The Bottom Line: This is a tiny startup that has yet to prove it can sell products profitably. You are betting on a total turnaround. Given the lack of revenue and the constant issuance of new shares, this is a highly speculative play with a high risk of losing your entire investment. Before buying, ask yourself if you are comfortable with the fact that your ownership stake is likely to be diluted further as the company tries to fund its operations.

Risk Factors

  • Company is a 'going concern' with debts exceeding assets and no revenue.
  • Significant share dilution for retail investors due to stock-based compensation.
  • Highly speculative penny stock status with limited regulatory oversight.
  • Board-authorized 'blank check' preferred stock creates risk for common shareholders.

Why This Matters

Stockadora surfaced this report because BioAdaptives represents a classic 'make or break' scenario for retail investors. After 12 years of development, the company is at a critical inflection point where it must transition from a cash-burning R&D entity to a revenue-generating business.

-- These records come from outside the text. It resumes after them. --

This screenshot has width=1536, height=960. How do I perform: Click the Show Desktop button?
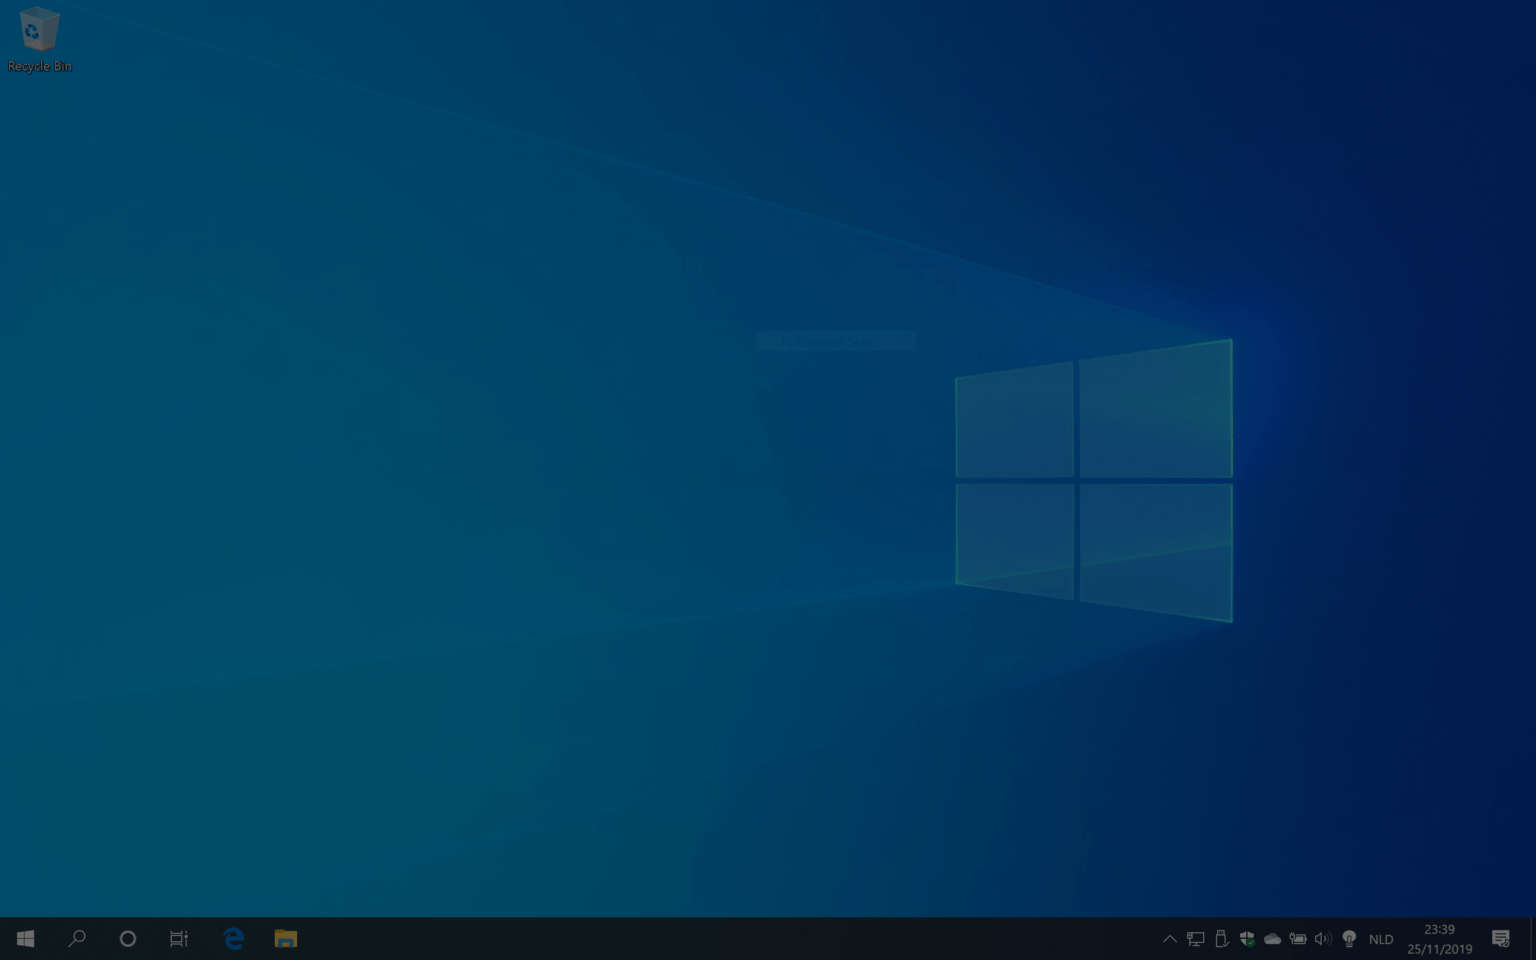click(x=1533, y=939)
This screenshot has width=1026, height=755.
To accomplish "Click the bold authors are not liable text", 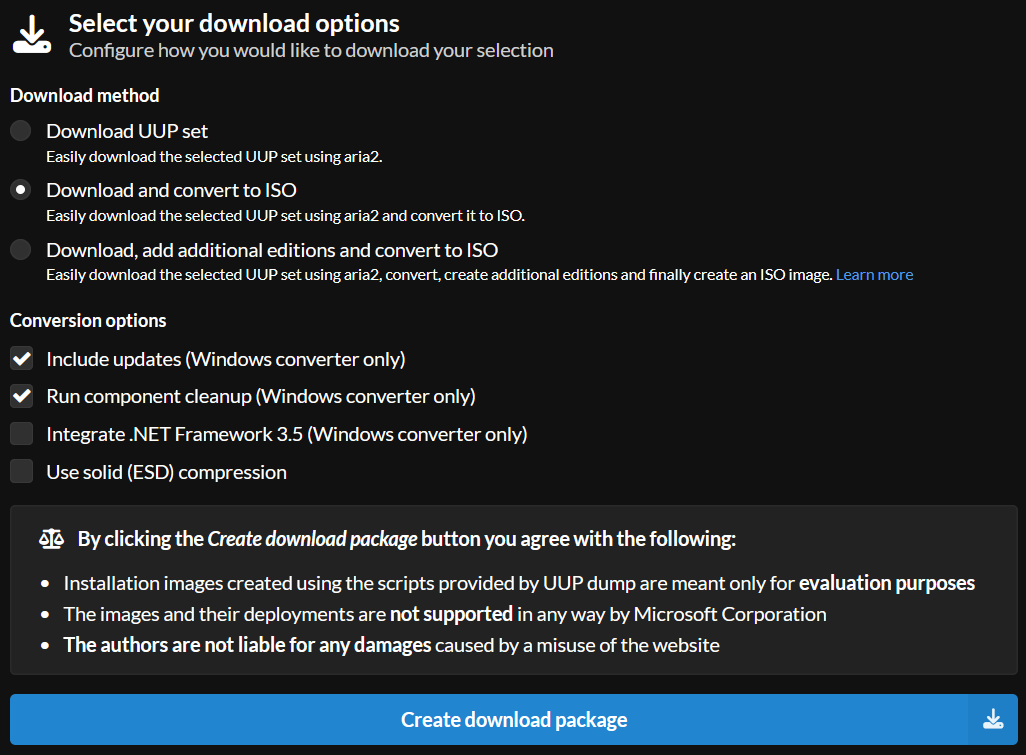I will tap(247, 645).
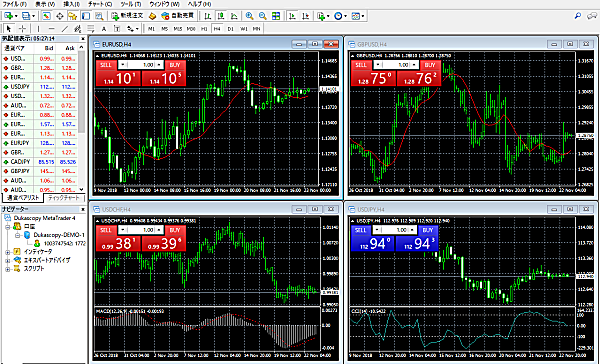600x364 pixels.
Task: Expand the スクリプト tree node
Action: coord(8,269)
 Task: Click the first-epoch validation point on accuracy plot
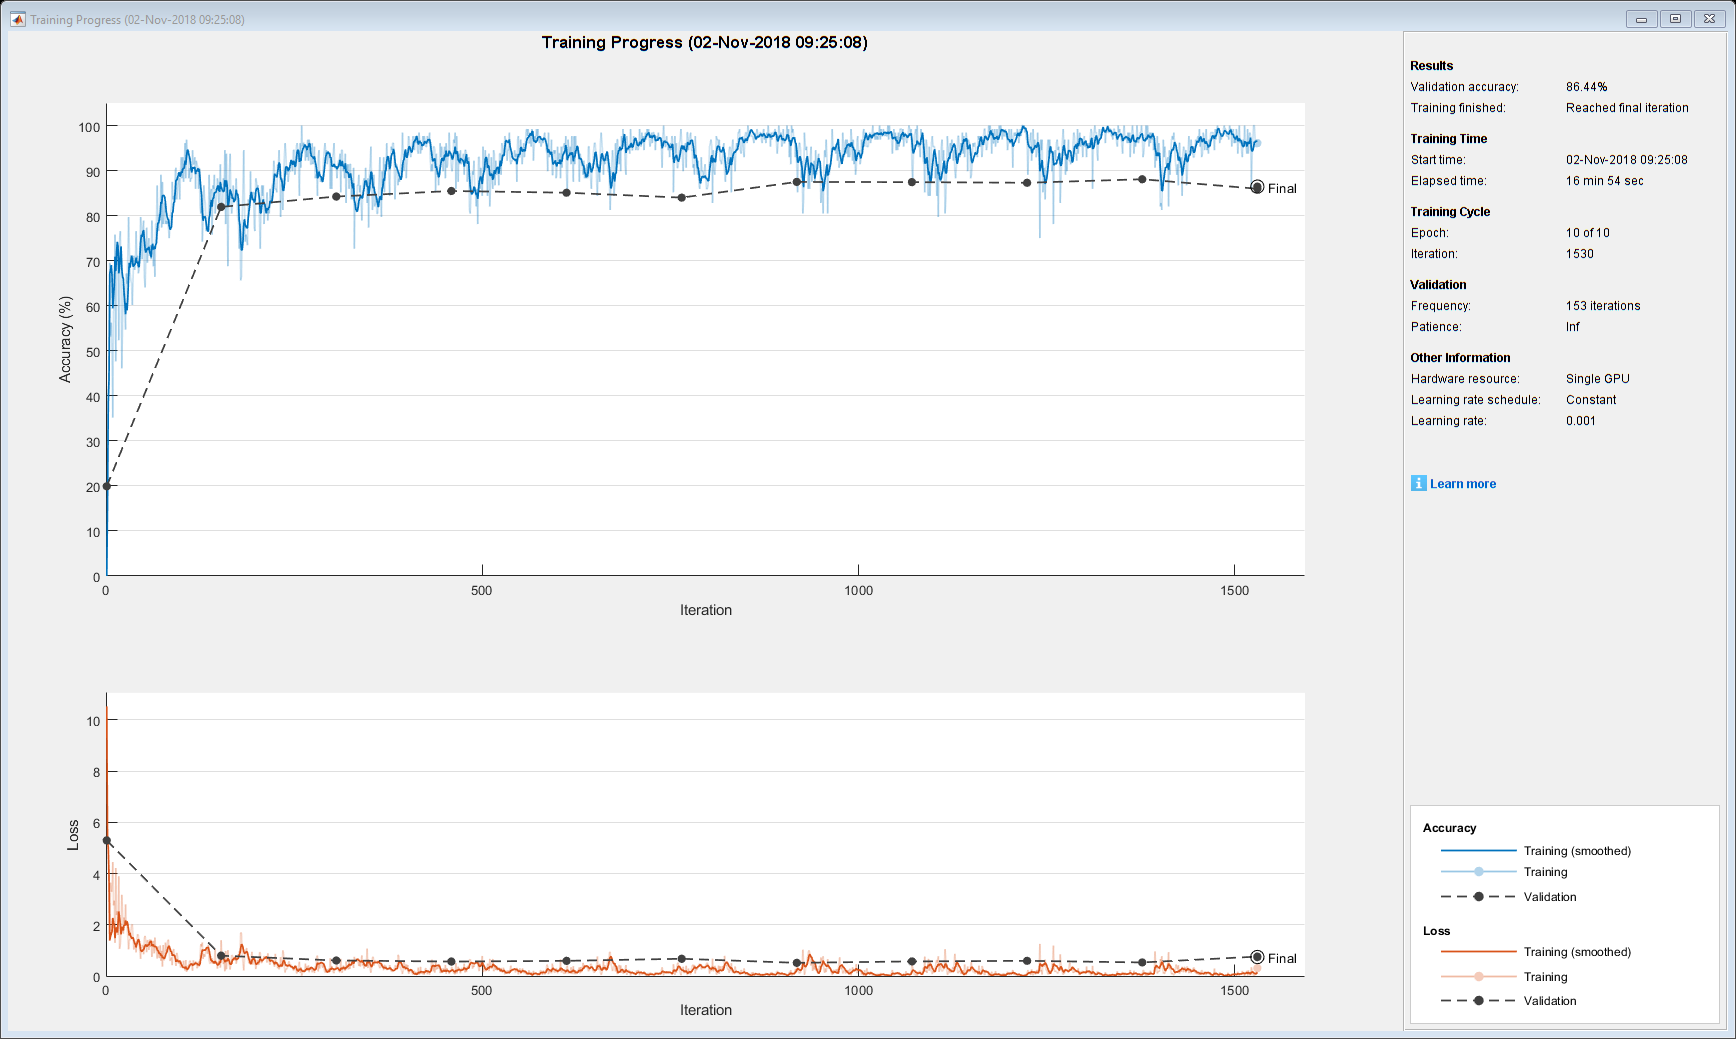coord(221,207)
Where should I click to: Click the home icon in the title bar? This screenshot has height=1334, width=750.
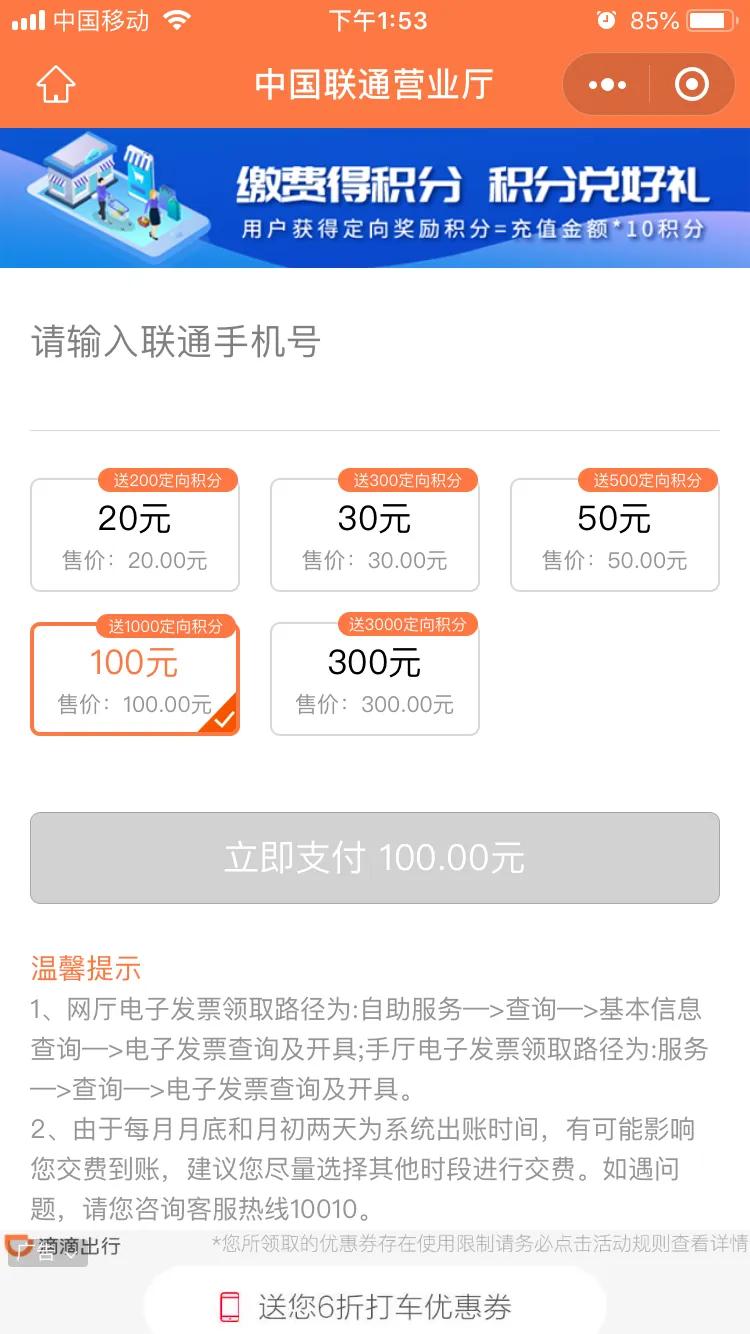56,85
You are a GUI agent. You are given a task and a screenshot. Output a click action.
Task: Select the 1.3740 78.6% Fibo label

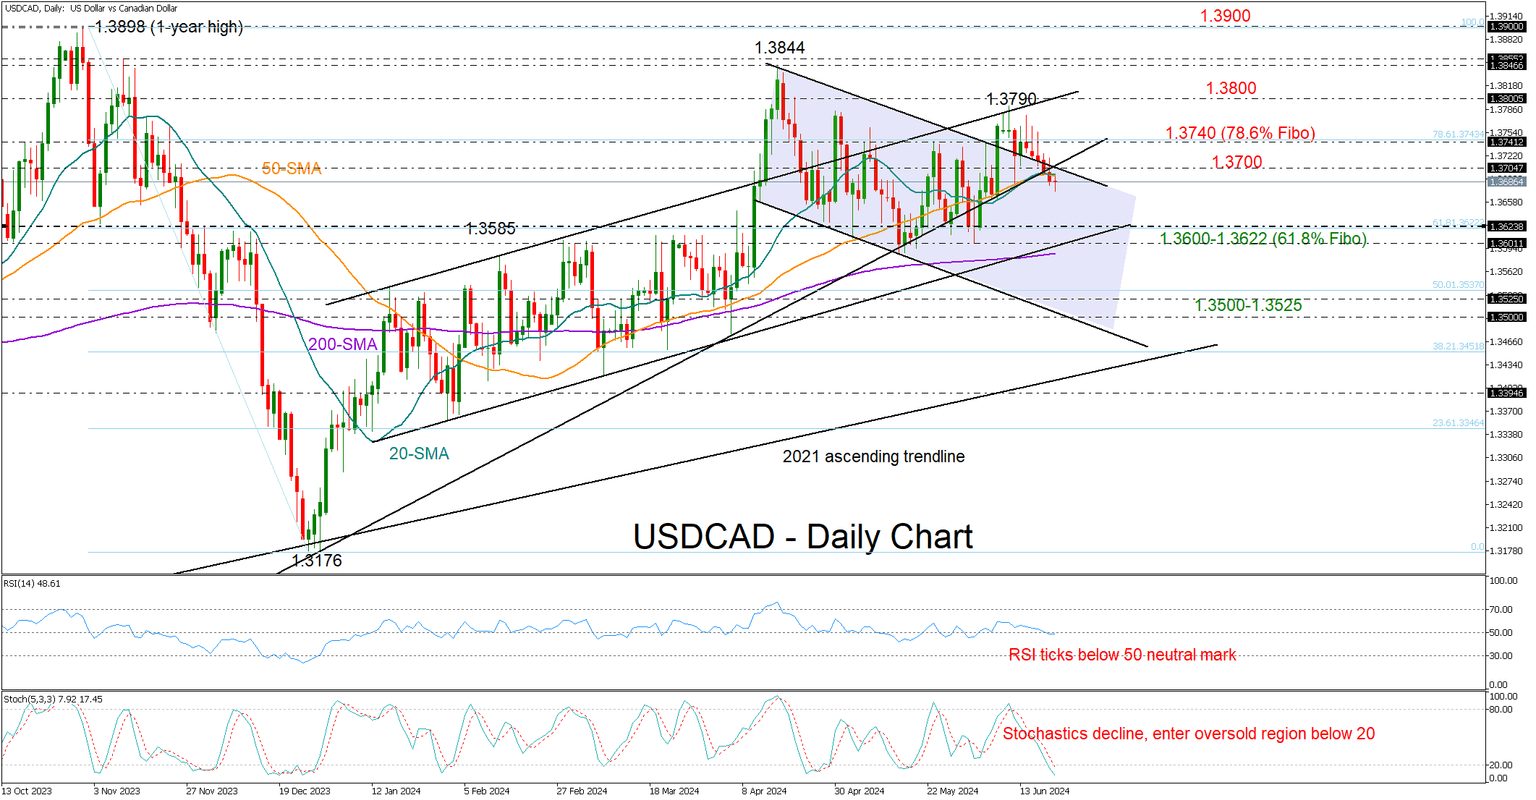[1242, 133]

We highlight this because the company’s reliance on share dilution to fund operations creates a unique risk-reward profile. Investors need to look past the product potential and understand the structural impact of the recent 1-for-300 reverse split and the ongoing dilution of their ownership stake.

Financial Metrics

Total Revenue $0
Net Loss $450,000
Monthly Burn Rate $35,000 - $40,000
Stock Price $0.013
Dividends Paid $0

About This Analysis

AI-powered summary derived from the original SEC filing.

Document Information

Analysis Processed

April 15, 2026 at 02:13 AM

Important Disclaimer

This AI-generated analysis is for informational purposes only and does not constitute financial or investment advice. Always consult with qualified professionals and conduct your own research before making investment decisions.